From: Dave Anderson <anderson@redhat.com>
To: HATAYAMA Daisuke <d.hatayama@jp.fujitsu.com>
Cc: lersek@redhat.com, kexec@lists.infradead.org, ptesarik@suse.cz,
	crash-utility@redhat.com
Subject: Re: uniquely identifying KDUMP files that originate from QEMU
Date: Thu, 13 Nov 2014 10:21:57 -0500 (EST)	[thread overview]
Message-ID: <336956801.8016660.1415892117619.JavaMail.zimbra@redhat.com> (raw)
In-Reply-To: <20141113.100857.53867696478245447.d.hatayama@jp.fujitsu.com>

----- Original Message -----
> From: Dave Anderson <anderson@redhat.com>
> Subject: Re: uniquely identifying KDUMP files that originate from QEMU
> Date: Wed, 12 Nov 2014 09:09:34 -0500
> 
> > 
> > 
> > ----- Original Message -----
> >> From: HATAYAMA Daisuke <d.hatayama@jp.fujitsu.com>
> >> To: ptesarik@suse.cz
> >> Cc: lersek@redhat.com, kexec@lists.infradead.org
> >> Subject: Re: uniquely identifying KDUMP files that originate from QEMU
> >> Message-ID:
> >> 	<20141112.120838.303682123986142686.d.hatayama@jp.fujitsu.com>
> >> Content-Type: Text/Plain; charset=us-ascii
> >> 
> >> From: Petr Tesarik <ptesarik@suse.cz>
> >> Subject: Re: uniquely identifying KDUMP files that originate from QEMU
> >> Date: Tue, 11 Nov 2014 13:09:13 +0100
> >> 
> >> > On Tue, 11 Nov 2014 12:22:52 +0100
> >> > Laszlo Ersek <lersek@redhat.com> wrote:
> >> > 
> >> >> (Note: I'm not subscribed to either qemu-devel or the kexec list;
> >> >> please
> >> >> keep me CC'd.)
> >> >> 
> >> >> QEMU is able to dump the guest's memory in KDUMP format (kdump-zlib,
> >> >> kdump-lzo, kdump-snappy) with the "dump-guest-memory" QMP command.
> >> >> 
> >> >> The resultant vmcore is usually analyzed with the "crash" utility.
> >> >> 
> >> >> The original tool producing such files is kdump.

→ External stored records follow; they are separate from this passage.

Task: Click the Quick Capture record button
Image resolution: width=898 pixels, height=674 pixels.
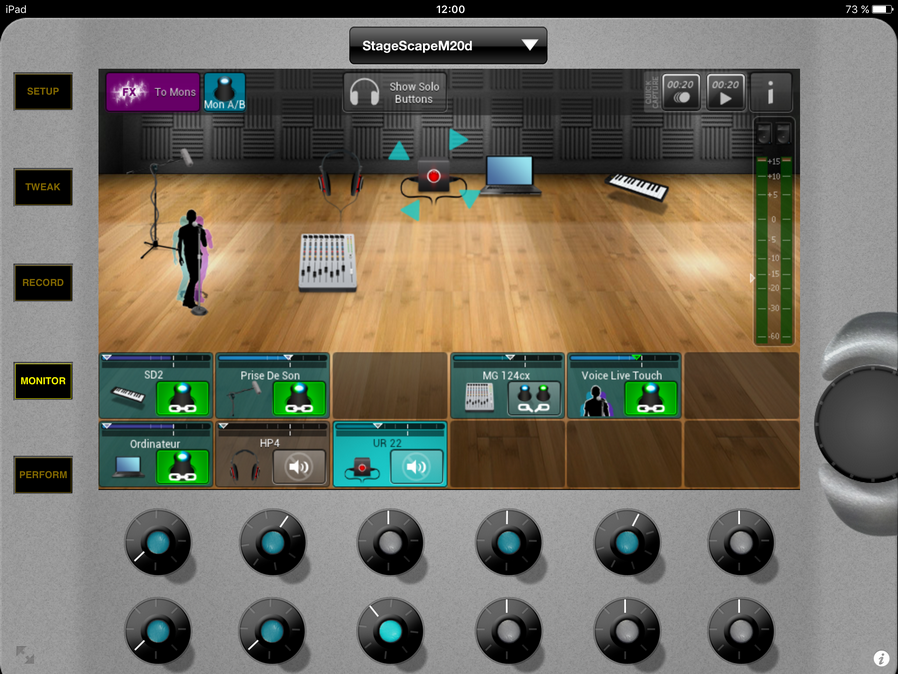Action: click(x=681, y=92)
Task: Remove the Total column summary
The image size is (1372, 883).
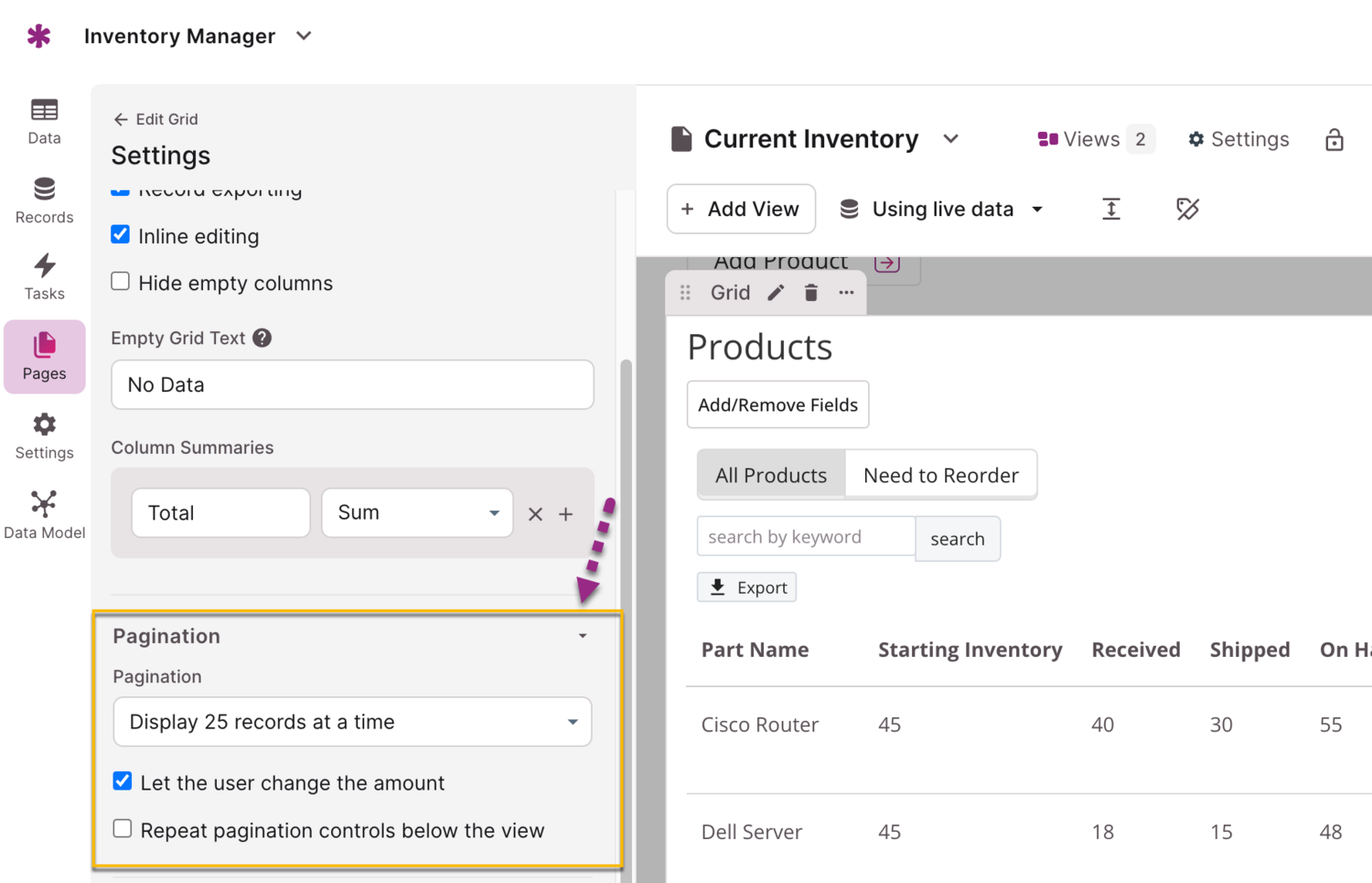Action: click(535, 514)
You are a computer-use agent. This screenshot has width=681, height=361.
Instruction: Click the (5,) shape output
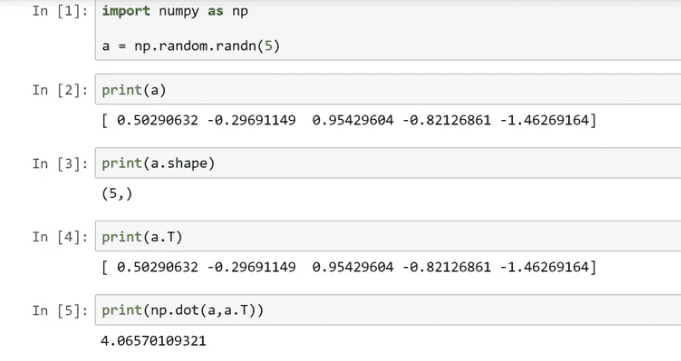[x=117, y=194]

Unlike the procedure
> >> >> performed by QEMU, kdump runs from *within* the guest (under a kexec'd
> >> >> kdump kernel), and has more information about the original guest kernel
> >> >> state (which is being dumped) than QEMU. To QEMU, the guest kernel
> >> >> state
> >> >> is opaque.
> >> >> 
> >> >> For this reason, the kdump preparation logic in QEMU hardcodes a number
> >> >> of fields in the kdump header. The direct issue is the "phys_base"
> >> >> field. Refer to dump.c, functions create_header32(), create_header64(),
> >> >> and "include/sysemu/dump.h", macro PHYS_BASE (with the replacement text
> >> >> "0").
> >> >> 
> >> >> http://git.qemu.org/?p=qemu.git;a=blob;f=dump.c;h=9c7dad8f865af3b778589dd0847e450ba9a75b9d;hb=HEAD
> >> >> 
> >> >> http://git.qemu.org/?p=qemu.git;a=blob;f=include/sysemu/dump.h;h=7e4ec5c7d96fb39c943d970d1683aa2dc171c933;hb=HEAD
> >> >> 
> >> >> This works in most cases, because the guest Linux kernel indeed tends
> >> >> to
> >> >> be loaded at guest-phys address 0. However, when the guest Linux kernel
> >> >> is booted on top of OVMF (which has a somewhat unusual UEFI memory
> >> >> map),
> >> >> then the guest Linux kernel is loaded at 16MB, thereby getting out of
> >> >> sync with the phys_base=0 setting visible in the KDUMP header.
> >> >> 
> >> >> This trips up the "crash" utility.
> >> >> 
> >> >> Dave worked around the issue in "crash" for ELF format dumps -- "crash"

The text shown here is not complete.